We all have something in our lives that we want to do yet haven’t done. There is that one thing that we continue to make excuses for and will never make any progress unless we embrace a shift in thinking. For me, this thing is traveling abroad. For the last few years, and the last few months in particular I have had a strong urge to spend time traveling, and experience things outside of the tiny little town of Portland. However, I obviously haven’t much of that. What is holding me back? I’m not getting any younger, and the time couldn’t be better for me to go see what the world has to offer.
I am slowly coming the the realization that there is no perfect time, and there never will be.
That is something I have heard over and over again through the years, yet it hasn’t really sunk in until now. I find myself constantly saying “when this happens” or “after I do this” about my life. If I am constantly waiting for other things to happen, or to find the perfect time, I am NEVER GOING ANYWHERE. It is frustrating, because there obviously are things in life that are important. There are events and people that mean something to you that you don’t want to disappoint. Yet at the same time, if you are staying in an unsatisfying situation because of that, something isn’t right.
I have finally reached a point where I am done putting things off. I am sick of waiting for the right time. I can plan to my heart’s content, but there are still certain variables that will never change. I just need to take action and see where the result takes me. One thing I am confident of, is that I won’t regret it. The only thing I would regret is not doing all of the things I have set out to do in my life.
One thing that has proved very useful in this quest of mine is to repeatedly ask myself one simple question:
What is the worst that can happen?
What is the absolute worst case scenario? And you know what, every time I ask myself that, the result is something that really isn’t that bad. If you are in the same situation where you have something you want to do, or a change you want to make, I urge you to ask yourself that question; and to do it honestly. I bet the answer will be surprising. Even professors of lifestyle design can occasionally get caught up in traditional thinking. That you are supposed to do things the way society wants you to. However, by looking at the reality of your life, you will see that you don’t have to be traditional, you don’t have to do things the way everyone else does.

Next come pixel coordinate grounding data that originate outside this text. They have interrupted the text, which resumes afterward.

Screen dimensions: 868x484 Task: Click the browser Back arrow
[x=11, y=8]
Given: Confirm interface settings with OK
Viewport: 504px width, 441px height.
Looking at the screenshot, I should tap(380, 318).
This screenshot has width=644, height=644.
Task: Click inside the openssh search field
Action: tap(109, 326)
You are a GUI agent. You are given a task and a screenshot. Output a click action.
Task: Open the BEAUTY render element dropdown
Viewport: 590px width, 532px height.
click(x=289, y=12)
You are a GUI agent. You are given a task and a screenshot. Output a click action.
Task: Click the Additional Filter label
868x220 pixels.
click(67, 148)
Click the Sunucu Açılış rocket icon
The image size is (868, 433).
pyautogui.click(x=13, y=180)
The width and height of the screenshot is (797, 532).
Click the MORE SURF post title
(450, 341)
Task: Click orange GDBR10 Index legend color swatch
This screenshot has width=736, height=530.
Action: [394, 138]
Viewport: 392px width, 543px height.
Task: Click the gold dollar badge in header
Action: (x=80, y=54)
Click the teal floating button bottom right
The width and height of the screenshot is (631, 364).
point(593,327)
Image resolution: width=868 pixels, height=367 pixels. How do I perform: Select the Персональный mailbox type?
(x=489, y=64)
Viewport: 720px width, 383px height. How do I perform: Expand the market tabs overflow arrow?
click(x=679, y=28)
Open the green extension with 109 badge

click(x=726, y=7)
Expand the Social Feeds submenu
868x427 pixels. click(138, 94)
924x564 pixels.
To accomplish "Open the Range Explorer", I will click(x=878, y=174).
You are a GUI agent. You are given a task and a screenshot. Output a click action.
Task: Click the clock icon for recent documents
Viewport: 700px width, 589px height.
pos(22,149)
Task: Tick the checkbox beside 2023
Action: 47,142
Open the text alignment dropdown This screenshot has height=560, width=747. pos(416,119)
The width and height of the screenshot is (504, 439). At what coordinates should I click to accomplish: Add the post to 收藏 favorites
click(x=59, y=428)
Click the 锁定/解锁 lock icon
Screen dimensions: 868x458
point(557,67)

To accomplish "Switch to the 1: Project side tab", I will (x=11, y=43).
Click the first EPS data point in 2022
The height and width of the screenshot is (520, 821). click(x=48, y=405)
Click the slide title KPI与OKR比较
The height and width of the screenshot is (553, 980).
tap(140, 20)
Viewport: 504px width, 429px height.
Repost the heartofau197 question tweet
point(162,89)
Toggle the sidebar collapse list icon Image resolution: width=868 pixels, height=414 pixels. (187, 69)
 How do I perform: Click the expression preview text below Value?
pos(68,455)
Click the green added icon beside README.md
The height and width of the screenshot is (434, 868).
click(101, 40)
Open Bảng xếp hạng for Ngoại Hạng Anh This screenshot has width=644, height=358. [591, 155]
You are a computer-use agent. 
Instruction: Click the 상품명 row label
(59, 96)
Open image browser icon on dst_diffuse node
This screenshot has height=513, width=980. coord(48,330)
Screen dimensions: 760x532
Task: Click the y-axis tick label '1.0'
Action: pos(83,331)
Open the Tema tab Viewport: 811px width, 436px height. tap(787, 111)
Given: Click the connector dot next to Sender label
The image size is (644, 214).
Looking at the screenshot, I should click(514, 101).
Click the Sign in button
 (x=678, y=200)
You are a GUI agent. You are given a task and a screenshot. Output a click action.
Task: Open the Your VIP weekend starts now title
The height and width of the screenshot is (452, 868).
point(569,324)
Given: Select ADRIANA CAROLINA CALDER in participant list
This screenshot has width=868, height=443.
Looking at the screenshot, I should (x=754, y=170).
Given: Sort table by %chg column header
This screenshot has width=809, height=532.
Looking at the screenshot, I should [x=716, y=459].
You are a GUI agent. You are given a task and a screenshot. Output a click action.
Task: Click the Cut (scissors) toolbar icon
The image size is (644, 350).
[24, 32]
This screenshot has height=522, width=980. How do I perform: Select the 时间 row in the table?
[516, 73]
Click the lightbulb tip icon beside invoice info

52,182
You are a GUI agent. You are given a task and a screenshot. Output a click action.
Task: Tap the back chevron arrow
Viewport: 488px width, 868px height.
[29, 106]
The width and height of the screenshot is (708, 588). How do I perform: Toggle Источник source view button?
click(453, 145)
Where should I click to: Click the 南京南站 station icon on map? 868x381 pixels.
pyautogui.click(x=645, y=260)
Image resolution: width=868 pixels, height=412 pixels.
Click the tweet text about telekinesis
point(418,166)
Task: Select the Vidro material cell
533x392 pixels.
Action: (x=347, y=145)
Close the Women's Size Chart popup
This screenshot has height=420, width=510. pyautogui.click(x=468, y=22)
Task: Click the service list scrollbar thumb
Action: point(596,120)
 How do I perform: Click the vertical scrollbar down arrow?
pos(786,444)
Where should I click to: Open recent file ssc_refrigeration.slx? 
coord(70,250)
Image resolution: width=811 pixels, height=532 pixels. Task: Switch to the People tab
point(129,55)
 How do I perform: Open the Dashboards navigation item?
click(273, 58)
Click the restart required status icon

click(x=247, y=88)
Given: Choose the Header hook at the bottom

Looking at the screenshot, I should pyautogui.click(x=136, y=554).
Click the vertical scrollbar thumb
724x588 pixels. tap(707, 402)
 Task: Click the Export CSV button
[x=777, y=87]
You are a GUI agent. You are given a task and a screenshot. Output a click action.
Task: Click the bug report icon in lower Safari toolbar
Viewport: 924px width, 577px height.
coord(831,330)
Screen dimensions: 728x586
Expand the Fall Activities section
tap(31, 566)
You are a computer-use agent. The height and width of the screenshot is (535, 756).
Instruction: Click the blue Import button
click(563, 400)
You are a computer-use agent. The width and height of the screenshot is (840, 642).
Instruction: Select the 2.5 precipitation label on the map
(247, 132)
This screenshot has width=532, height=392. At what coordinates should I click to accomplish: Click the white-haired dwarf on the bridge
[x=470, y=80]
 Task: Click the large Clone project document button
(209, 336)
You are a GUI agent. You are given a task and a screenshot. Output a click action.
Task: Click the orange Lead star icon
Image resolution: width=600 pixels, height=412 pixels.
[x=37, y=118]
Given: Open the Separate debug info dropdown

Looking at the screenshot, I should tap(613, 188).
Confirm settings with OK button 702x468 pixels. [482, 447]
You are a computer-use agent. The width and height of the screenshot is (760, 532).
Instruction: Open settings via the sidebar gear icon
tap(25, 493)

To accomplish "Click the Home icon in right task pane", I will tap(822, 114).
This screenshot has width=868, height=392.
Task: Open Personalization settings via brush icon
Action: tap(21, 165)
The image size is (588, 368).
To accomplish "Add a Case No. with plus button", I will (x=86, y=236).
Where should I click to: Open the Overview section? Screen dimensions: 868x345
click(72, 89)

So, lets say I decide to move to the Caribbean, learn how to sail, then travel on through Central America, and then on to the World Cup in South Africa. What is the worst case scenario? Hmmm, I spend all my money, can’t get a job when I come home/fail at building my own business, and have to move back in with my parents. What is the likelihood of that happening? Probably not very high. I like to think I am more resourceful than that. If that does happen, is it really all that bad? Sure it’s not ideal, but it isn’t that bad. Would all of the experiences I had along the way make it worth it. I can’t say for sure, but I am betting yes.
Now that isn’t necessarily my plan, but it is something I have considered, and it makes a great illustration of my point. Let’s look at another situation. Maybe you are stuck in a job you don’t like.
If you quit right now, what is the worst that will happen? Answer: whatever it is, its not as bad as you think it will be.
I think often about what my life would be like, if I dropped everything that is currently going on, and devoted the next 2 years of my life to my list. Would I be able to do it? Financially? emotionally? What is the worst that can happen? I don’t know, but part of me is willing to find out. Hell, just making that decision alone crosses of #31 (although I think that one is getting crossed off soon regardless of what I decide to do).
On Saturday I am going to attempt to cross off #16: Climb a Mountain. I am totally stoked for it. The South Sister is the third tallest peak in Oregon, and the hike is 5.5 miles to the top with a 5,000 ft elevation gain. I have heard everything from, “oh it’s easy”, to “it was 8 hours of absolute hell.” So we’ll see what happens! Either way, it is good to feel like I am making progress.
If you take one thing from this post, I hope that you realize that whatever it is you have been waiting to do, the consequences of not doing it are far worse than what may happen if you actually go through with it. If you aren’t taking conscious steps towards the things you want to do in life, then you need to reevaluate what you are doing.